-
Notifications
You must be signed in to change notification settings - Fork 1
Iterative Debugging
This guide explains Mess's incremental refinement workflow: how to start with quick measurements and progressively add detail to your bandwidth-latency curves.
Before starting a full benchmark run, we strongly recommend performing a "sanity check" to ensure the system is stable and capable of producing valid measurements.
1. Target Peak Bandwidth (Read) Run a single repetition with maximum verbosity, targeting peak bandwidth (0 pause) for reads (100% ratio):
./build/bin/mess --profile --ratio=100 --pause=0 --verbose=3 --repetitions=1Check the output for:
- No errors or warnings.
- Reasonable bandwidth numbers (e.g., >10 GB/s for modern systems).

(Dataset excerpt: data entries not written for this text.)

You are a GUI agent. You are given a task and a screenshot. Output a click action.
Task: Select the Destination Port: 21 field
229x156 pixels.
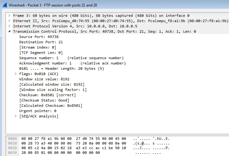(41, 42)
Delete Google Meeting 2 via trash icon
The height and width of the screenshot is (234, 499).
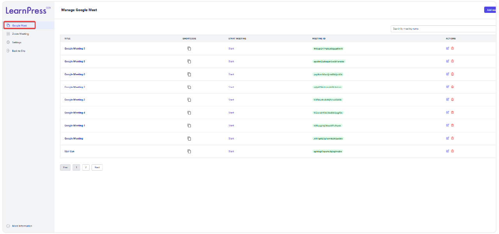point(452,100)
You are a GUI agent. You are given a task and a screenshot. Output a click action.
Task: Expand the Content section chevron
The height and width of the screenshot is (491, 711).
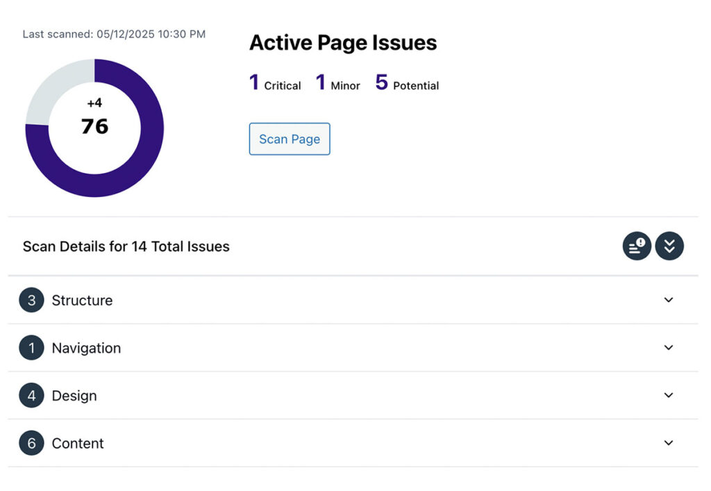[669, 442]
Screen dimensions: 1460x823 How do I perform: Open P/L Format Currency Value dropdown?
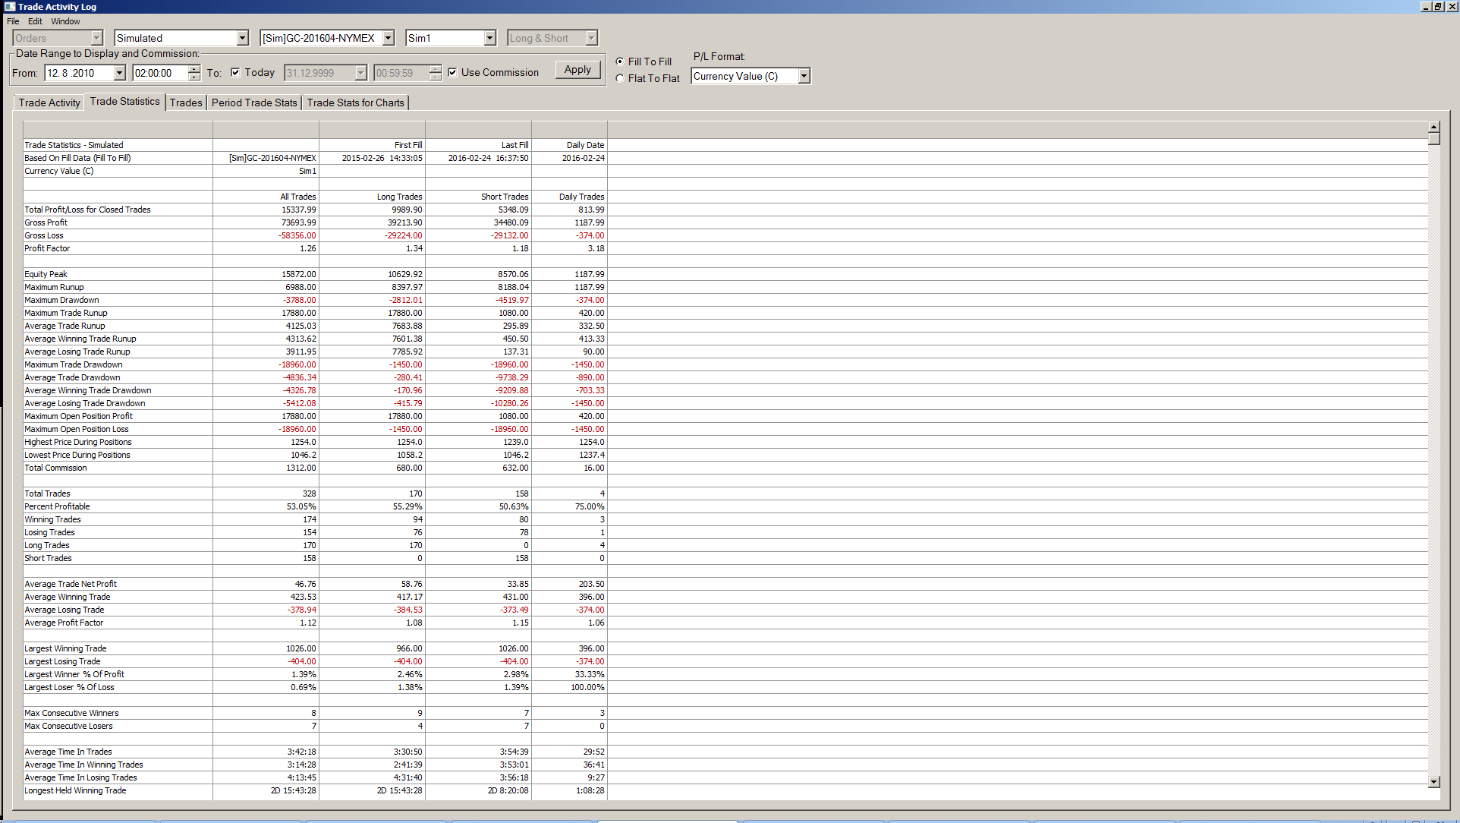pyautogui.click(x=804, y=76)
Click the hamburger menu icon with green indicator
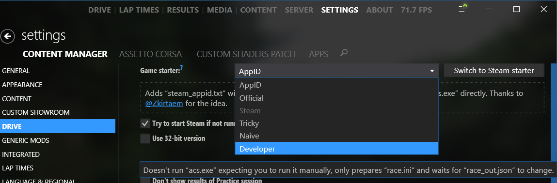 (462, 9)
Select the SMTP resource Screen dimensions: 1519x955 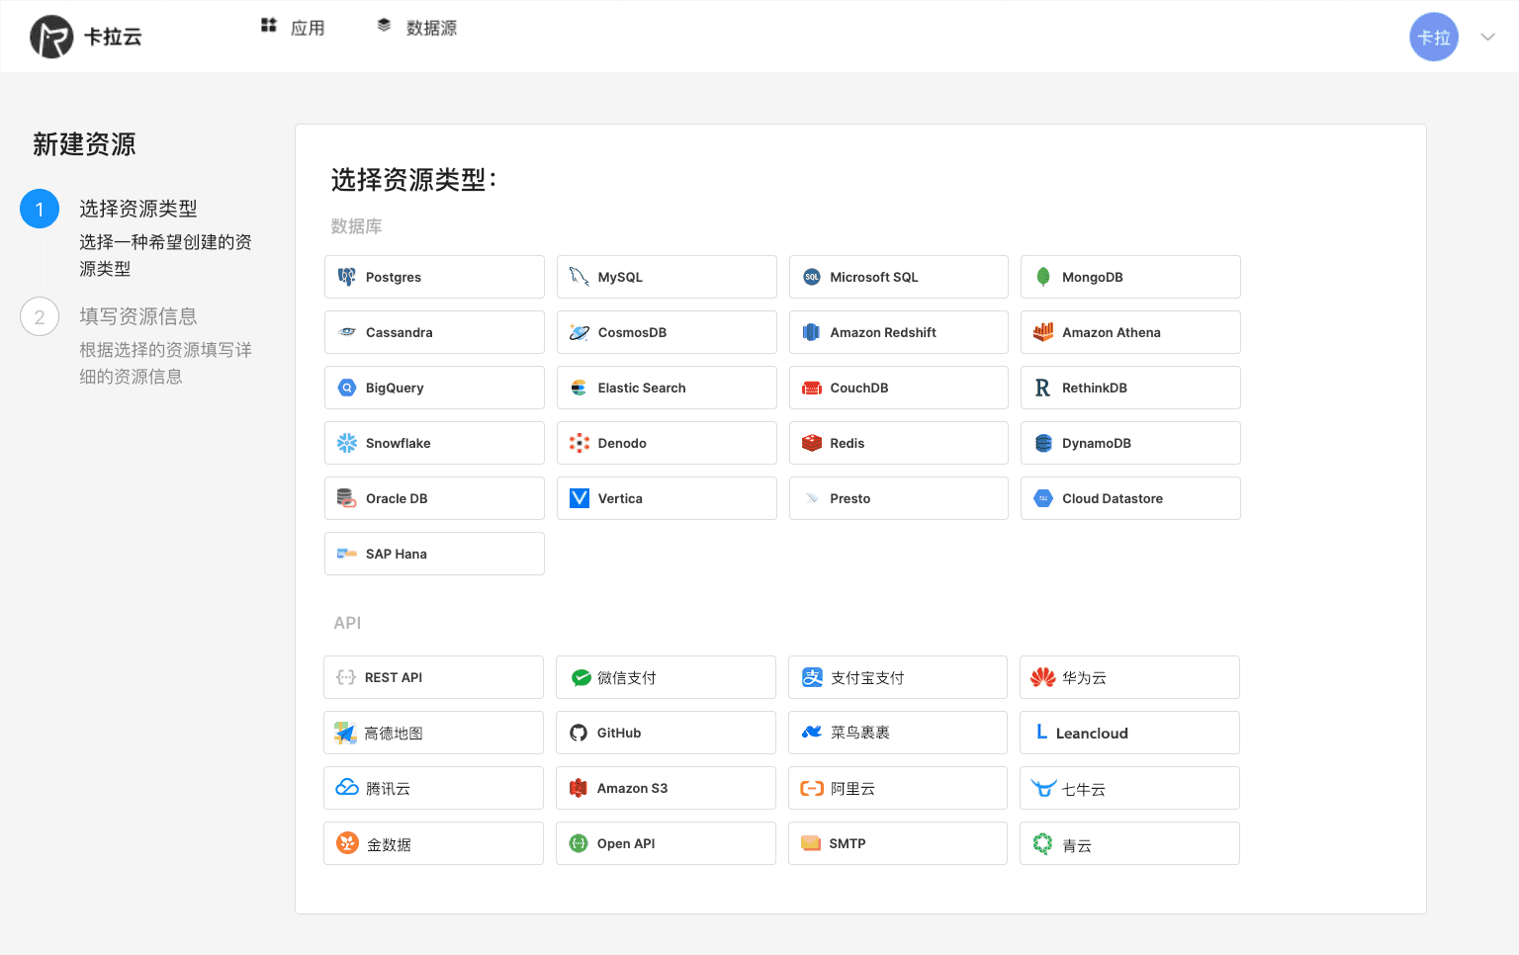coord(897,842)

2. Target Write Bandwidth Test the opposite end of the spectrum (100% writes):
./build/bin/mess --profile --ratio=0 --pause=0 --verbose=3 --repetitions=1If both runs complete successfully and show expected bandwidth levels, proceed with the iterative refinement workflow below.
Mess does not delete output files on rerun. When you run the benchmark multiple times with the same output folder, new measurements are added to existing data rather than replacing it.
This enables an iterative workflow:
- Start with a quick, low-resolution run
- Examine the results to identify regions of interest
- Re-run with specific pause values to add detail where needed
- Repeat until you have the resolution you need
When Mess runs, it creates CSV files in the output directory (default: measuring/). Each file contains bandwidth-latency measurements for a specific configuration.
| Scenario | Behavior |
|---|---|
| New pause value | New row added to CSV |
| Same pause value | Row updated with new measurement |
| Different ratio | Separate file, same rules apply |
| Different traffic mode | Separate file, same rules apply |
This means you can safely:
- Run the benchmark first for an overview
- Then run
--pause=<specific values>to fill in gaps - Results accumulate in the same output files
Start with a standard run to capture the full bandwidth-latency curves:
./build/bin/mess --profileThis produces a detailed set of points covering the entire saturation range.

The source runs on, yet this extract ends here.